京都大学(京大)医学研究科の石見拓教授、同大学学生総合支援機構の降籏隆二准教授、OKI、京大発ベンチャーのヘルステック研究所は7月26日、共同でオンライン記者会見を開催。不眠症の認知行動療法(CBT-I)を応用したスマートフォン向けアプリケーションとして「睡眠プロンプトアプリケーション(SPA)」を開発し、不眠に対する有効性を検証したことを発表した。
同研究内容は、2022年7月25日に国際学術誌「Journal of Medical Internet Research」にオンライン掲載された。
ヘルスケア領域での活用が広がるPHR
近年、ウェアラブルデバイスや遠隔医療技術を活用したデジタルヘルスが発展する中、個人の健康情報などを記録するパーソナルヘルスレコード(PHR)を活用した健康維持・増進が注目されている。
PHRを自らの意志で活用し、データに基づいて健康につなげる社会の構築を目指して創設された京大発ベンチャーのヘルステック研究所は、そのサービスとして生涯型PHRアプリ「健康日記」を提供している。
石見教授は「PHRを活用したヘルスケアサービスについては、効果に関する科学的エビデンスはほとんどない」としており、「その証拠を1つずつ積み上げるためのロールモデルとして今回の実証試験を行った」と語った。
スマホアプリによる睡眠改善の需要が拡大
石見教授らの研究グループは、健康問題の中でも特に睡眠の問題に着目し、実証試験を行った。
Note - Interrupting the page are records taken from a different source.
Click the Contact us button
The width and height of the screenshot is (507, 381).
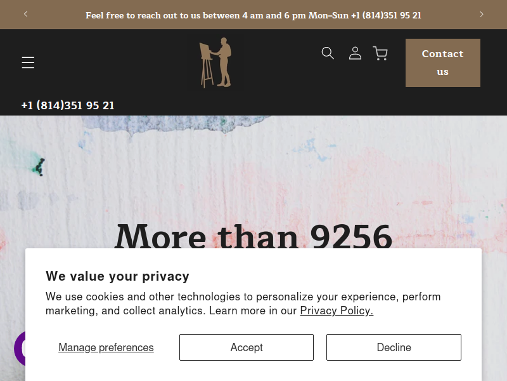442,63
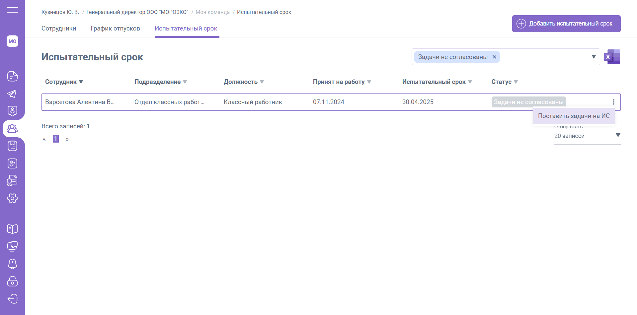Switch to the 'Сотрудники' tab
637x315 pixels.
coord(59,29)
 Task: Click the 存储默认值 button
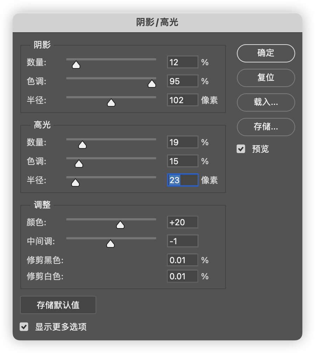(58, 305)
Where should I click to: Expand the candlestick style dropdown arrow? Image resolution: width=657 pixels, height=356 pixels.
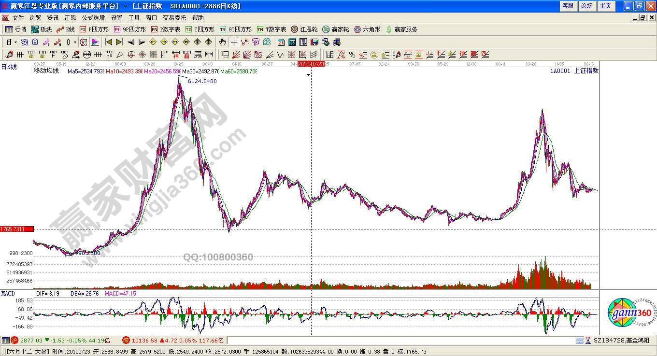(x=75, y=42)
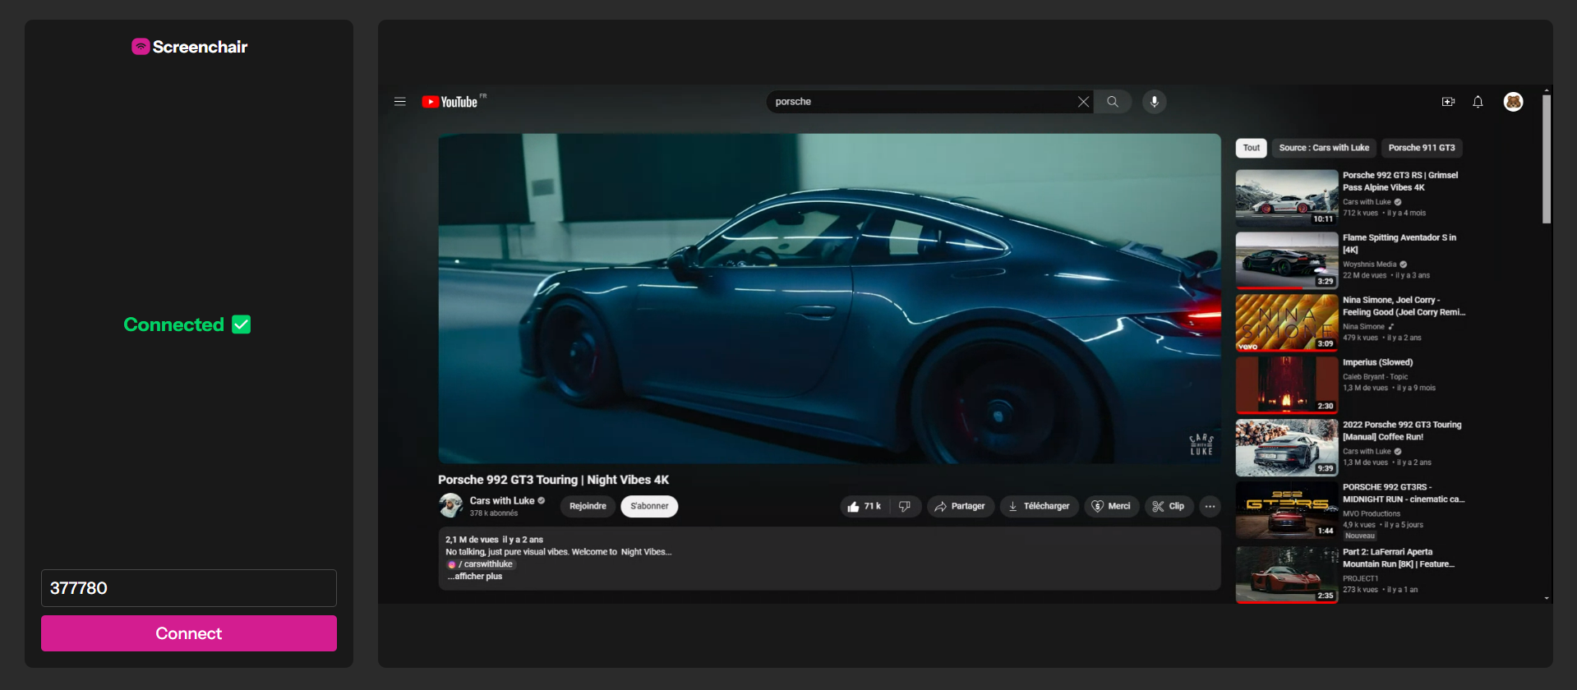Image resolution: width=1577 pixels, height=690 pixels.
Task: Open the Partager share options
Action: 960,507
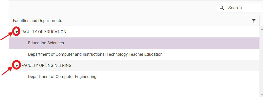This screenshot has height=97, width=263.
Task: Click the blank space right of the Education Sciences text
Action: [161, 43]
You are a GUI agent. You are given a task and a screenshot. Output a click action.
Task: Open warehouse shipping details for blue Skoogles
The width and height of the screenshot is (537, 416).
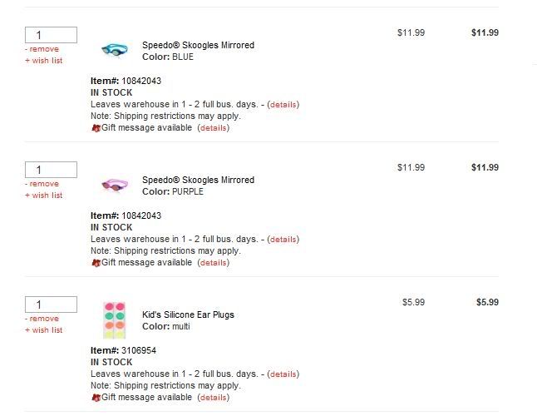click(283, 105)
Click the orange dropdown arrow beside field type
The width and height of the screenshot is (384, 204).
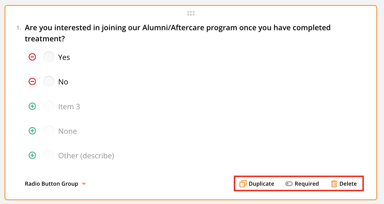[x=84, y=184]
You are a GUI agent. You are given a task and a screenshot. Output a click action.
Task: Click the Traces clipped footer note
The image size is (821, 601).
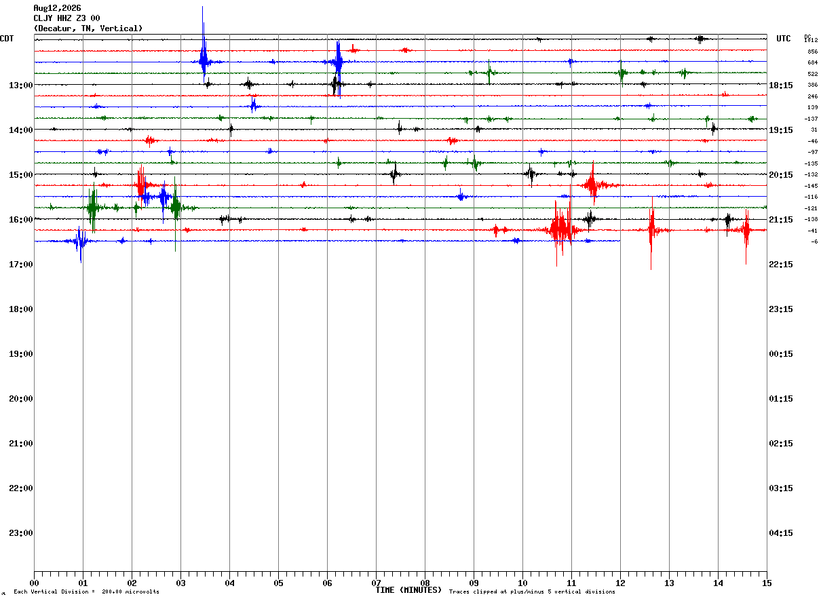(x=532, y=592)
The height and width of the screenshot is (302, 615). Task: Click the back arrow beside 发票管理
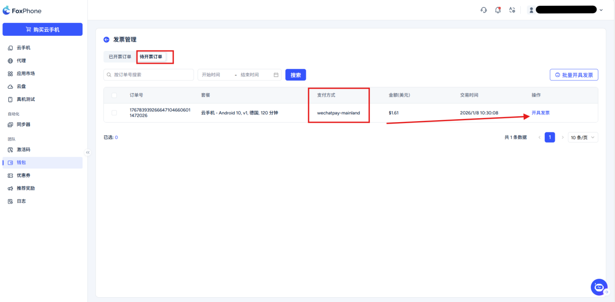point(106,40)
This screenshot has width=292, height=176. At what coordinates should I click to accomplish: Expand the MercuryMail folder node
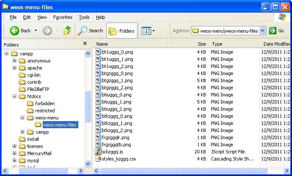(15, 153)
労働者の健康における重要な問題として高頻度に見られる不眠問題は、その治療法としてCBT-Iの有効性が示されている。しかし、CBT-Iに関する専門家が不足していることから、スマートフォンアプリケーションを活用したCBT-Iプログラムに対する需要があるという。
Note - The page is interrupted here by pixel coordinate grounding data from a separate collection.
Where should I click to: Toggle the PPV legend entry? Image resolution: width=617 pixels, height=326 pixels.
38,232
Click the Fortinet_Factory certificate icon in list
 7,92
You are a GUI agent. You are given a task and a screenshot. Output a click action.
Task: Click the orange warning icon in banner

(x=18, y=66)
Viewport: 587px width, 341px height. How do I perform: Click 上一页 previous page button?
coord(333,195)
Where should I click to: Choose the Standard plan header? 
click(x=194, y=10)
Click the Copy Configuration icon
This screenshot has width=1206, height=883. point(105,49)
過去にもインターネットを介したCBT-Iプログラムは開発されており、対面での専門家による治療と同等の効果が得られることが示されているものの、症状が軽度の不眠を対象に含むヘルスケア領域での利用を想定した臨床試験においては、その有効性が十分に検討されていなかった。
行動変容技術を活用したアプリを共同開発
同実証試験に際し、京大、OKI、ヘルステック研究所は、プロンプトと呼ばれる短いメッセージを利用者が受容しやすいタイミングで送信することで、睡眠改善に望ましい行動を誘発する行動変容技術を用い、CBT-Iを応用した睡眠プロンプトアプリケーション(SPA)を3者共同で開発した。
行動変容技術は、対象者の日常状況の検出により支援内容やタイミングを決定し、タイムリーに情報介入する技術で、金銭的インセンティブによらない行動変容の促進などが特徴だ。
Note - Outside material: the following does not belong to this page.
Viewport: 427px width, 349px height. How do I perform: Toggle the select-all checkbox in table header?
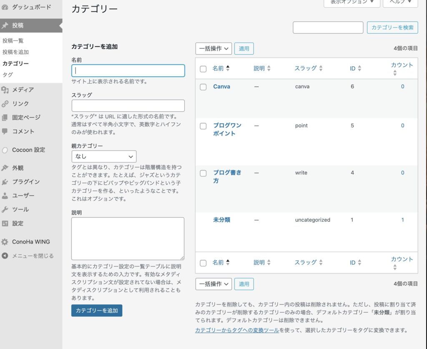pos(203,69)
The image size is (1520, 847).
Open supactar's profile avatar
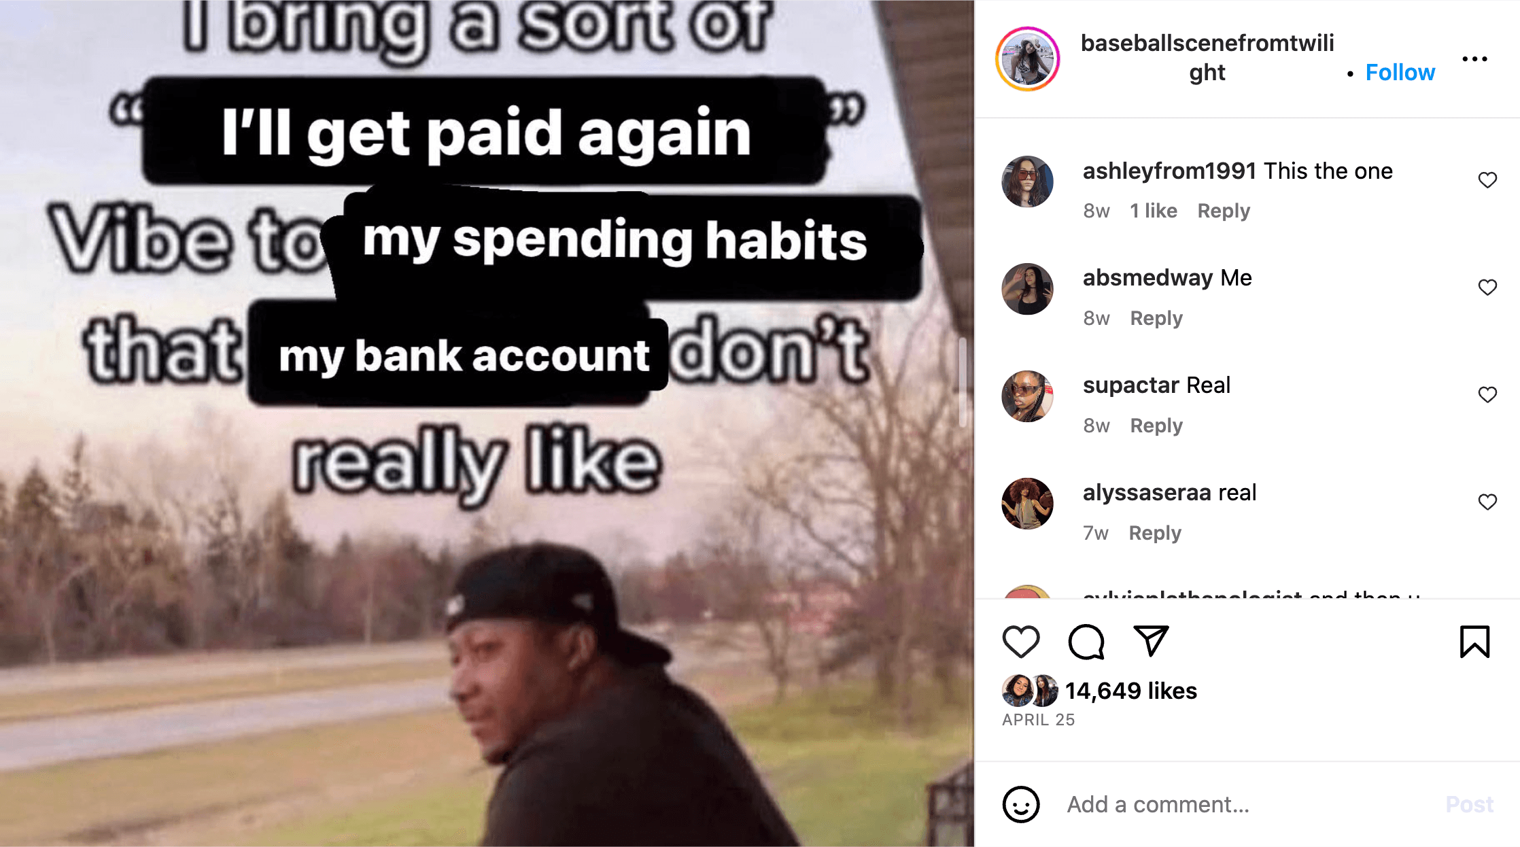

SPAは、京大が作成したメッセージ規則を基に、OKIの行動変容エンジンによって対象者に対し適切なメッセージを抽出し、ヘルステック研究所のアプリである健康日記に配信する仕組み。その利用に際しては、利用者の性別や年齢などの初回データと、日々の睡眠目標や睡眠実況(アプリ内では「睡眠日誌」と呼ばれる)などの時系列データを入力することで、パーソナライズされたプロンプトが送信されるという。